Record quarterly results for MGM China and record net revenues for MGM in Las Vegas helped push consolidated net revenues at the group to US$4.4bn in Q1, up 13 per cent.

MGM Resorts

MGM said the rise was “primarily” due to the increase in revenue in China – which climbed to $1.1bn, up 71 per cent year-on-year.

In Las Vegas, MGM reported a four per cent revenue jump to $2.3bn and adjusted property EBITDAR of $828m, down one per cent.

Adjusted property EBITDAR in China, however, rose by 78 per cent to $301m.
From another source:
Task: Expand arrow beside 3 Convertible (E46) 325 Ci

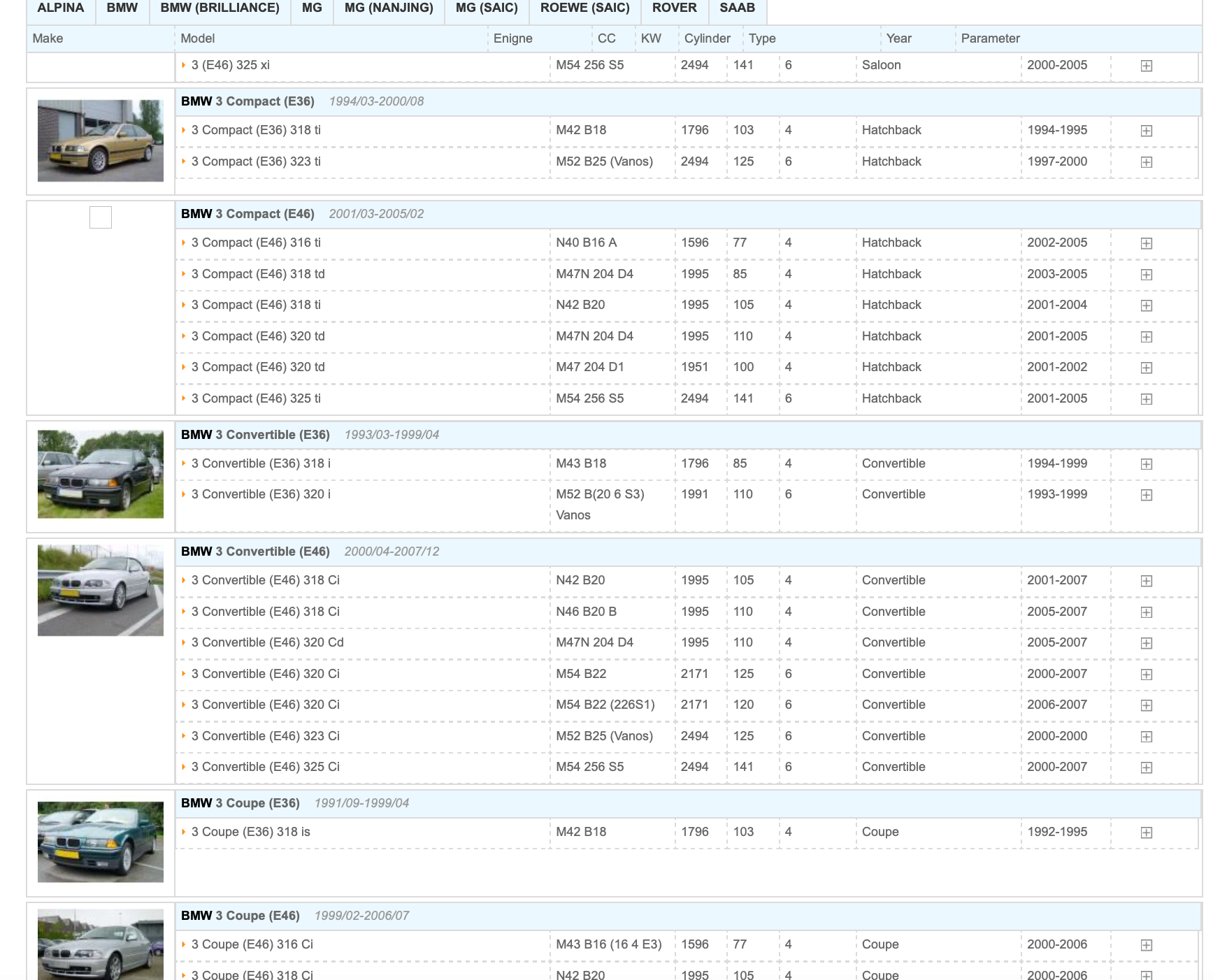Action: [183, 767]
MGM CEO and president Bill Hornbuckle added that the launch of the company’s licence agreement with Marriott, which has gone live across 16 brands, “has surpassed our initial expectations,” with over 130,000 room nights booked.

Hornbuckle said MGM expects the Marriott deal to “be a growth driver this year” on top of its land-based casino properties and other established revenue streams.
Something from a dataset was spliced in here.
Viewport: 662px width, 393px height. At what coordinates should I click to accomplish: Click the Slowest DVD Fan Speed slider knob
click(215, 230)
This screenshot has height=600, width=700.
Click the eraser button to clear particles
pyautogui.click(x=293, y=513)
CFO and treasurer Jonathan Halkyard added: “We achieved record results in the first quarter of 2024 driven by strong performance at MGM China and in Las Vegas, specifically at our luxury resort properties.

“We repurchased 12 million shares at attractive valuations, providing our shareholders with incremental future benefits from the free cash flow growth of our resort operations, digital profitability and the development opportunities of Japan and New York.
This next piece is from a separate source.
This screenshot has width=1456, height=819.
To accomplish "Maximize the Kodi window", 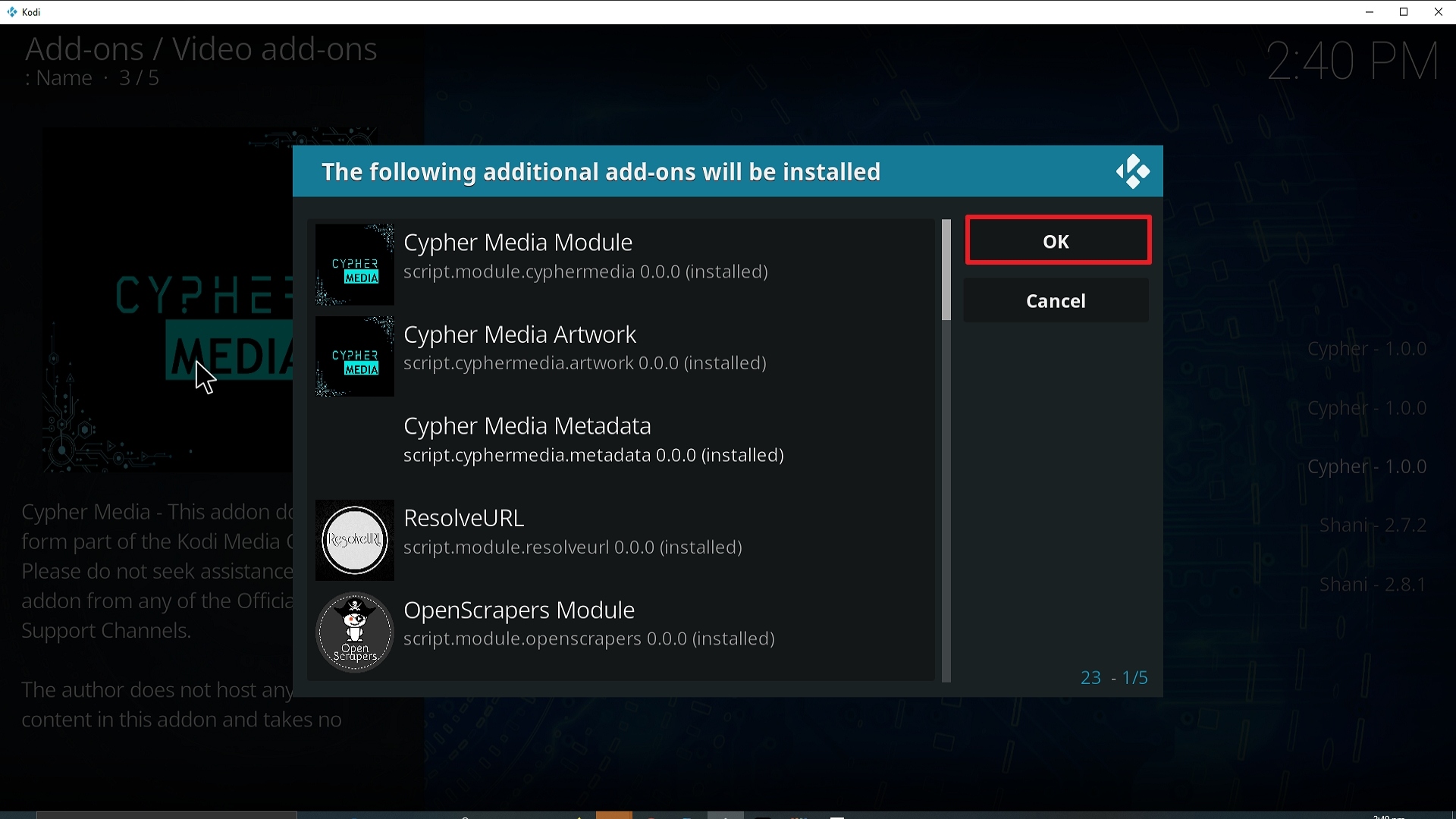I will pos(1404,12).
"Our venture in Japan continues to progress with financing now in place and our recent hedging program has provided significant cost advantages for the development of the country's first integrated resort."

Net income, down from $467m in Q1 2023 to $217m, was impacted by a change in the operating income, driven by a $398m gain on the disposition of Gold Strike Tunica in the prior year quarter, offset by the increase in net revenues in the current quarter.

MGM’s casino revenue across its global stable hit $2.2bn in Q1, rising from $1.9bn in Q1 2023.